RALEIGH, N.C. (WNCN) — With the Buffalo Bills back on the field on Sunday, sports fans across the world were thinking of Damar Hamlin and his recovery after suffering a cardiac injury less than a week ago.
Some parents across the Triangle are now wondering how to keep their own young athletes safe. One local cardiologist says the answer is CPR.
“It doesn’t get more dangerous than this because this is death on the field,” said Dr. Christopher Kelly, the chairman of cardiology at UNC Rex Hospital.
Since Hamlin’s injury, conversations around sports safety have ramped up.
“It’s something that all contact sports, and really all sports, should be ready to handle because even though it’s rare, it does happen,” Dr. Kelly said.

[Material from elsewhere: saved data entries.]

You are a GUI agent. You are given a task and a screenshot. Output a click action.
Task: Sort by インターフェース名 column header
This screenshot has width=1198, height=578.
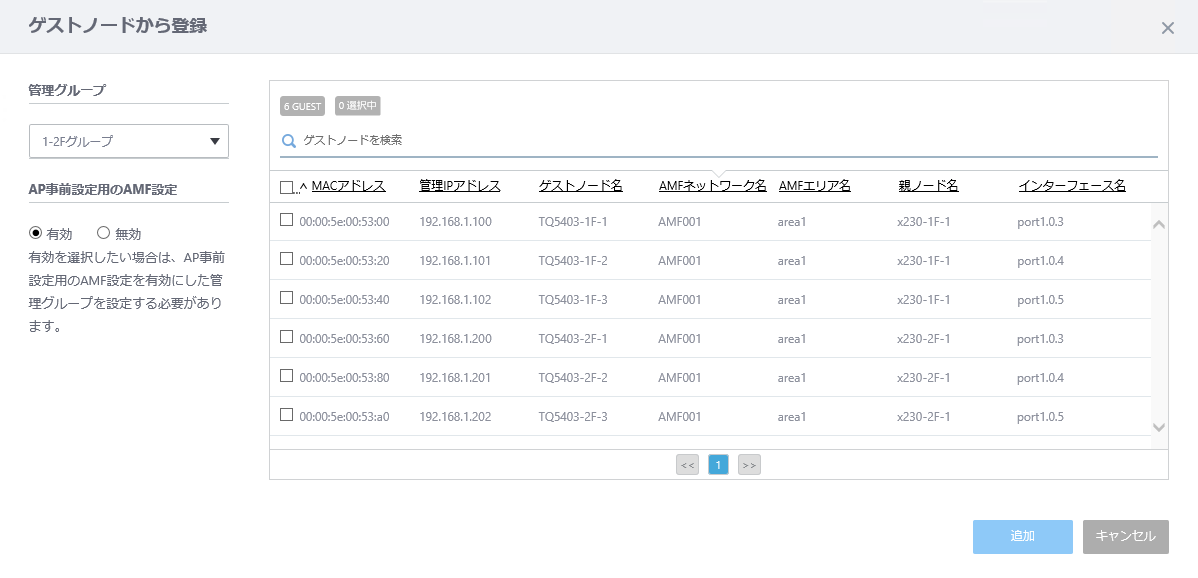(1072, 186)
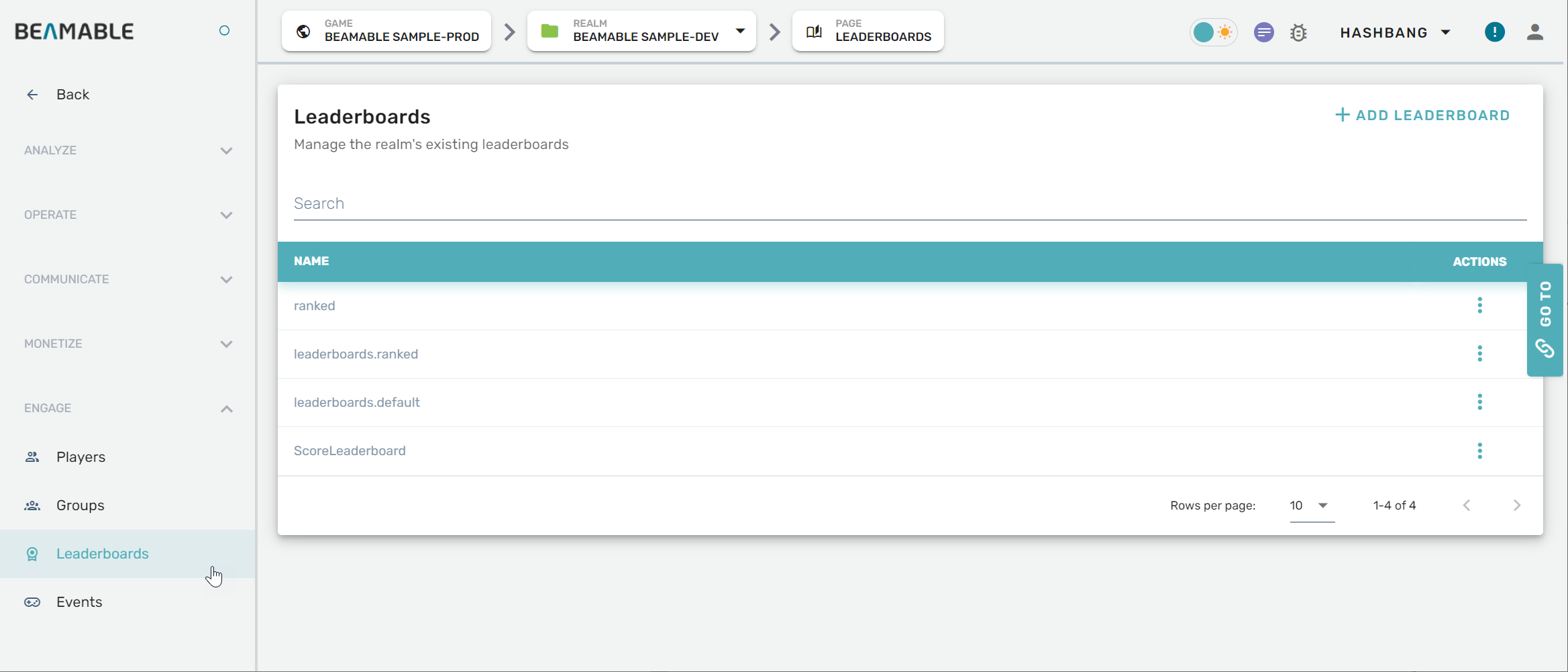Click the leaderboard Search field
The width and height of the screenshot is (1568, 672).
click(x=909, y=203)
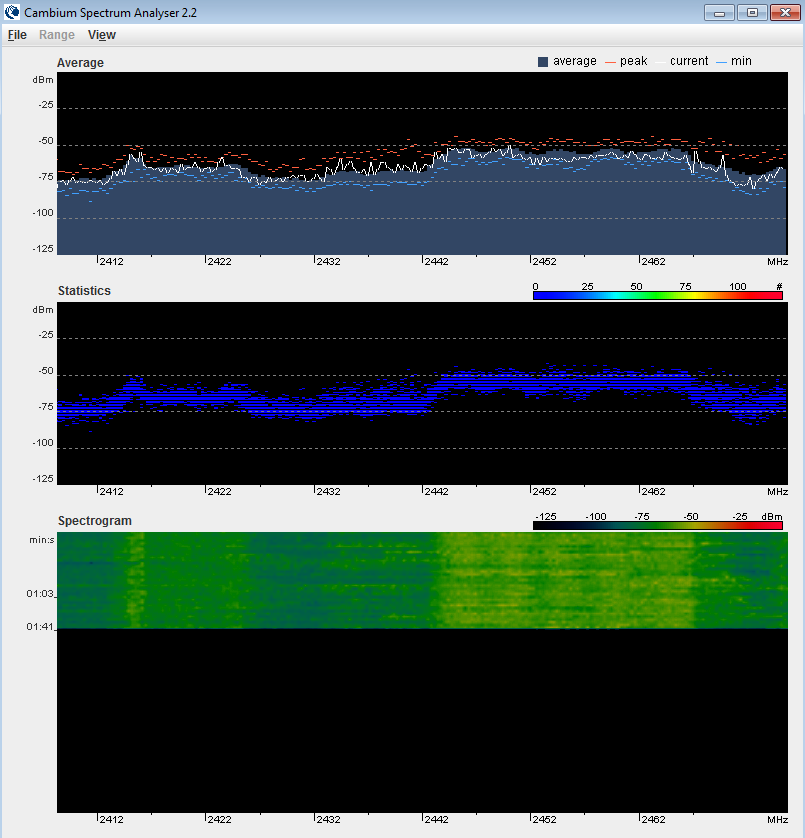805x838 pixels.
Task: Click the Cambium app icon in title bar
Action: point(12,12)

Dr. Kelly says what happened to Hamlin on the field can happen to anyone, no matter how healthy you are or what sport you’re playing.
“Track and field, basketball, those are not contact sports, but people can die suddenly during those, too,” he said.
Thankfully, Hamlin was given CPR within seconds, something doctors say saved his life. Dr. Kelly says if this had happened on a middle school or high school field, though, that may not have been the case.
“Thankfully at the professional level, they’re ready for anything, but if this had happened on a college field or certainly on a high school field, it could’ve ended disastrously,” Dr. Kelly said.
He says that’s because at middle or high school sporting events, fewer people are trained to perform CPR and there’s sometimes not even a defibrillator nearby.
Kelly said while the situation was scary, it should serve as a reminder to protect all athletes no matter what age.
“Making sure that the children are wearing appropriate headgear, helmets, is essential, it depends on the sport,” Dr. Kelly said.
But for parents, Dr. Kelly says this shouldn’t serve as a reason to remove children from sports, but rather as a reminder to make sure we’re all prepared to help someone else in a similar situation.
“The bottom line from this experience is that people need to know CPR, there’s really no excuse,” he said.